Saxham had cursed the popular leaders.
"Yes, I was aware they'd prevailed on Mrs. Saxham to address 'em.... Indeed, they're advertising her all over the shop.... Halloa? ... Certainly we'll put you on the plain-clothes men you ask for. But even without Police to protect her, Mrs. Saxham don't run much risk. Halloa! ... Why! ... Oh! because an uncommon big percentage of the audience on these packed nights are out-and-out loose women. Soho and Leicester Square, and all that lot.... Others come up from Poplar and Stepney and Bethnal Green and Deptford to hear Fanny Higgins. Halloa? Do they want the Vote? Well, naturally these gay women like the idea of being Represented in Parliament. If respectable females are going to get good of it, naturally the prostitutes want the Franchise. They hold that Woman Suffrage 'ud improve their conditions. Halloa! ... You don't know but what the gay women have as good a right to vote as the gay men who employ 'em? No more don't I! But whatever they are, they appreciate those who spend their lives in trying to help the unfortunate. And, West or East-Enders—the most chronic cases among 'em wouldn't suffer a finger to be laid on your wife. All the same, I'll attend to your instructions. Doors at 7. The men shall be there. Don't worry yourself! Four ready back of the Platform and four more posted right and left of the proscenium. Don't mention it! Very proud to.... Good-afternoon!"

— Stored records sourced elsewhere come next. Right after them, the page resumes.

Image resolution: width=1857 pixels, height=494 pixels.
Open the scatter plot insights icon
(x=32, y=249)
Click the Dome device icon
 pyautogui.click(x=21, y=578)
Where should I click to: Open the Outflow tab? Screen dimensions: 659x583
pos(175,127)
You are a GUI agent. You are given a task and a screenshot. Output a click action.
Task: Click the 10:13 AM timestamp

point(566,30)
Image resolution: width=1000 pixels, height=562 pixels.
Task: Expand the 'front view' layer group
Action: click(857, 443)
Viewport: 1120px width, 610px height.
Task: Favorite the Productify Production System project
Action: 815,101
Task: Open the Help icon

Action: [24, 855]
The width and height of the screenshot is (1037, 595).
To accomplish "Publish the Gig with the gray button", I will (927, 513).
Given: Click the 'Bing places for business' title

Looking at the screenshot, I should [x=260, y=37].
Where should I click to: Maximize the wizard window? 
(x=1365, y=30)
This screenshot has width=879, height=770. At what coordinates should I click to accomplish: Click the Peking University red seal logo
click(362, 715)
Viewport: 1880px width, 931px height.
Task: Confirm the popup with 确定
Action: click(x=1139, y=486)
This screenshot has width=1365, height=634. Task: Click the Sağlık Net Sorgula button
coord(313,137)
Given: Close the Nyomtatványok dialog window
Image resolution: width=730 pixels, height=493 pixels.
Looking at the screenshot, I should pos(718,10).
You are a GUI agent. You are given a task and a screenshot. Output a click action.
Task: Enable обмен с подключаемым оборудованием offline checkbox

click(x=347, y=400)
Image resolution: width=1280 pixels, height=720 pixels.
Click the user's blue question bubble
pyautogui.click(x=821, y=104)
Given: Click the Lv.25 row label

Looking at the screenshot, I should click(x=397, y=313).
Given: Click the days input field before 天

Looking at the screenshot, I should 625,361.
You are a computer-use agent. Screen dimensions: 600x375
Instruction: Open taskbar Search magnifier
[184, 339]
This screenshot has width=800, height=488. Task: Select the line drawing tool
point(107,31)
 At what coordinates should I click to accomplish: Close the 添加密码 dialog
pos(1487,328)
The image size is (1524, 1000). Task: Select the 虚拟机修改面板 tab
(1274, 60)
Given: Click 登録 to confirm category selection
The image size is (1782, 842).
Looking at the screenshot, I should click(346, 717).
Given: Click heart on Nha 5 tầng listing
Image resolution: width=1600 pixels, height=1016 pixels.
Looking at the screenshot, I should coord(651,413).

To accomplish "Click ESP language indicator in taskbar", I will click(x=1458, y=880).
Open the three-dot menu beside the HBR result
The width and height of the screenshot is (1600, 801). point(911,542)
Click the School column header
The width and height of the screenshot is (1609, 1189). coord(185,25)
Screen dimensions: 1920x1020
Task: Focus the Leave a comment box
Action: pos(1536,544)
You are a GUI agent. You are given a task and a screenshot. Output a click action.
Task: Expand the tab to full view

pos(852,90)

"Good-afternoon and thanks, Superintendent!"
And Saxham rang off, more relieved in mind than he would have cared to own. Then the horn of a motor sounded below in the Hospital courtyard, and another and another followed. Tyres crackled on gravel. The running feet of men pattered on pavement. The hall-porter whistled up the speaking-tube into the Medical Officer's Room, and Saxham went down, meeting the black-robed Mother Prioress and the Sister Superintendent on their way to the great vestibule.